*HOW TO COMPLETE THIS TASK*.
While reading through the material below, copy each line that holds the word "will".

+---+

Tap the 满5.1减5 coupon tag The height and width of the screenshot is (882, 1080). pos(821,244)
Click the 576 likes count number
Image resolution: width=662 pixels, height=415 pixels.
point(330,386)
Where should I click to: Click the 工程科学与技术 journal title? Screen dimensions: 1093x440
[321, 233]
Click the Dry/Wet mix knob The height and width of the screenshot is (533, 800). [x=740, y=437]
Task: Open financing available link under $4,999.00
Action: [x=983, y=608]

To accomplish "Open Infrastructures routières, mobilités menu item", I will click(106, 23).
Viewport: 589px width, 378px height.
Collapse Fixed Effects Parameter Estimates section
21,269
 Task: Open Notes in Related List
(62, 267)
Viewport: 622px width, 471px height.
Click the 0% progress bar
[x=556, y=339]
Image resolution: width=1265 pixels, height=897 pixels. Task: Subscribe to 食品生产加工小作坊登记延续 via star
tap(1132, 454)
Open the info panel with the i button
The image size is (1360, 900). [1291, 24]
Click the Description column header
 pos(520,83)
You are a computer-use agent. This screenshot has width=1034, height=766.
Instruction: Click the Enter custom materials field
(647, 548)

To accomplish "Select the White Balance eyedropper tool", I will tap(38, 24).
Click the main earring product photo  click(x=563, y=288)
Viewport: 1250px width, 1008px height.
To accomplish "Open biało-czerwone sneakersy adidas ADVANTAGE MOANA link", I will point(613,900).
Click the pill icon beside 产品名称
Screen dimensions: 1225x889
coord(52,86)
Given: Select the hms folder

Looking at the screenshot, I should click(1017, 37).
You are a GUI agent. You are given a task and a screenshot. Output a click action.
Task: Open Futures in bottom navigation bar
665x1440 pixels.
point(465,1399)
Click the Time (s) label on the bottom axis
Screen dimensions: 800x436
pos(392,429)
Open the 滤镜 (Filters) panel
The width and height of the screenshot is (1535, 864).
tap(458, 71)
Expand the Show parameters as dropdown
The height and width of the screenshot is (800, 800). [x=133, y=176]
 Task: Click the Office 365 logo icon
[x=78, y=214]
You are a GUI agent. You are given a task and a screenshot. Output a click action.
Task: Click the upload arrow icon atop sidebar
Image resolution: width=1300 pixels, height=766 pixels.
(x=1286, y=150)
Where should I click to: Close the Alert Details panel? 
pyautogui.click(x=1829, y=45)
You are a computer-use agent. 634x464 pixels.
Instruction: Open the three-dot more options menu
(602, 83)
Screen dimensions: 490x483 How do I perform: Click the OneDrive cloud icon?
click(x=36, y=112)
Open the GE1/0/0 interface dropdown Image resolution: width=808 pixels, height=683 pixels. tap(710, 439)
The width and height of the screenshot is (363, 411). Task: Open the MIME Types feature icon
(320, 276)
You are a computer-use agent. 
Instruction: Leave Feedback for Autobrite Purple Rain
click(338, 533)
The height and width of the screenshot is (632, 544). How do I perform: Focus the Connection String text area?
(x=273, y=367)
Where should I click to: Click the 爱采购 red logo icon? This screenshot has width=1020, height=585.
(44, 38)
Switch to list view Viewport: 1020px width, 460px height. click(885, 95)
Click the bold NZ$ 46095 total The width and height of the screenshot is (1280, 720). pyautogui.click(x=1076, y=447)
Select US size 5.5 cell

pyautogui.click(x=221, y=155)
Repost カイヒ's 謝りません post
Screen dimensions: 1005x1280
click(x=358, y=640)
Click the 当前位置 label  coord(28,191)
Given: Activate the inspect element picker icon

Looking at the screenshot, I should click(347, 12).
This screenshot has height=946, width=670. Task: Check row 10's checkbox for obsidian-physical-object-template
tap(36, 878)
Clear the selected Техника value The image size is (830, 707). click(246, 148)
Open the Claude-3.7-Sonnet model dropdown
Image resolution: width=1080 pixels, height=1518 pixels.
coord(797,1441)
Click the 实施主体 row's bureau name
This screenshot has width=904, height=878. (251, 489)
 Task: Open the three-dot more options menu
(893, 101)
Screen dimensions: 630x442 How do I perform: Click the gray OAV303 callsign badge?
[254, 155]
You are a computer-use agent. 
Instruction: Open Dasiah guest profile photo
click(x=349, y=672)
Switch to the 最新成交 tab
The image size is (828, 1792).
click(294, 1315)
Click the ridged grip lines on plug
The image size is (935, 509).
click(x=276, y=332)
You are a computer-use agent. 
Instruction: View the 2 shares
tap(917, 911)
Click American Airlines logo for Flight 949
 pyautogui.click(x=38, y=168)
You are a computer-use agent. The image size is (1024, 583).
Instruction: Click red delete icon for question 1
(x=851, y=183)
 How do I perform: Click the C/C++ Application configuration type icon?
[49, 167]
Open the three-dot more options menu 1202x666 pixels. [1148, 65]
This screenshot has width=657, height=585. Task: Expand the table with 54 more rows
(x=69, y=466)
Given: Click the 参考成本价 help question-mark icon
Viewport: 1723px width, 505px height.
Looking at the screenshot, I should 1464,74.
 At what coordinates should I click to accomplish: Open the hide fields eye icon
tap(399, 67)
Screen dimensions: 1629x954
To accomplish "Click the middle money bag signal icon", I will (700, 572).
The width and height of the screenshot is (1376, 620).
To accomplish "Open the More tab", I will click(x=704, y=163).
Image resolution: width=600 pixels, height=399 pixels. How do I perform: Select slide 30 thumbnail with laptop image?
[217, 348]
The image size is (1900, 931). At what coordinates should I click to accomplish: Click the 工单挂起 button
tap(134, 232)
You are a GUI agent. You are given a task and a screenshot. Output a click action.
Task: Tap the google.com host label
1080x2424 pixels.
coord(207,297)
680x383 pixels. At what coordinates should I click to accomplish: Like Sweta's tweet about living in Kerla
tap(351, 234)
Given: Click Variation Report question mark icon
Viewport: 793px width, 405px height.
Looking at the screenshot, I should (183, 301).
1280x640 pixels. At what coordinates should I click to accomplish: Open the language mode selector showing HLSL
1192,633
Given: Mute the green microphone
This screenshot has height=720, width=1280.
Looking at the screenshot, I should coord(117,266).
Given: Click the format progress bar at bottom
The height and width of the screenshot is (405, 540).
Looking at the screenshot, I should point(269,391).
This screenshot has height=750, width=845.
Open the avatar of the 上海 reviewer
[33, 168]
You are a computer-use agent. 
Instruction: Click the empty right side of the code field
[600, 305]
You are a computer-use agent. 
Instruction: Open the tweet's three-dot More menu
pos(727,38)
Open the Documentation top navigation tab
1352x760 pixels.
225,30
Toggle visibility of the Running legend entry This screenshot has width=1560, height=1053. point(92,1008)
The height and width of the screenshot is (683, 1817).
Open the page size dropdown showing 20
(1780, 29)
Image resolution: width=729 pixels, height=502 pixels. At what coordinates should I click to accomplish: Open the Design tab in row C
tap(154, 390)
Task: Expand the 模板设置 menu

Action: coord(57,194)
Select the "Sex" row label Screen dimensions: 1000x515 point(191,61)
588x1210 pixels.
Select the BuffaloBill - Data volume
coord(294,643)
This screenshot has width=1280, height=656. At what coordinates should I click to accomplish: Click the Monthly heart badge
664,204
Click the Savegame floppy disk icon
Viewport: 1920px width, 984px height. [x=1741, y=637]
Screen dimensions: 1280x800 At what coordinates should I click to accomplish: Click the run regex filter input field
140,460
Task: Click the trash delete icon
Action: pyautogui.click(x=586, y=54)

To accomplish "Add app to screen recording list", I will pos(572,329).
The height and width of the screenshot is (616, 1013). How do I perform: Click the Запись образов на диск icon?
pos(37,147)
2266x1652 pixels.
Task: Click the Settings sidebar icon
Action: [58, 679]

+---+

*SOLUTION BELOW*.
To accomplish "Open Infrastructures routières, mobilités menu item", I will click(106, 23).
To accomplish "Select the White Balance eyedropper tool", I will tap(38, 24).
To accomplish "Open biało-czerwone sneakersy adidas ADVANTAGE MOANA link", I will point(613,900).
To accomplish "Click the middle money bag signal icon", I will (700, 572).
To accomplish "Open the More tab", I will click(x=704, y=163).
To accomplish "Add app to screen recording list", I will pos(572,329).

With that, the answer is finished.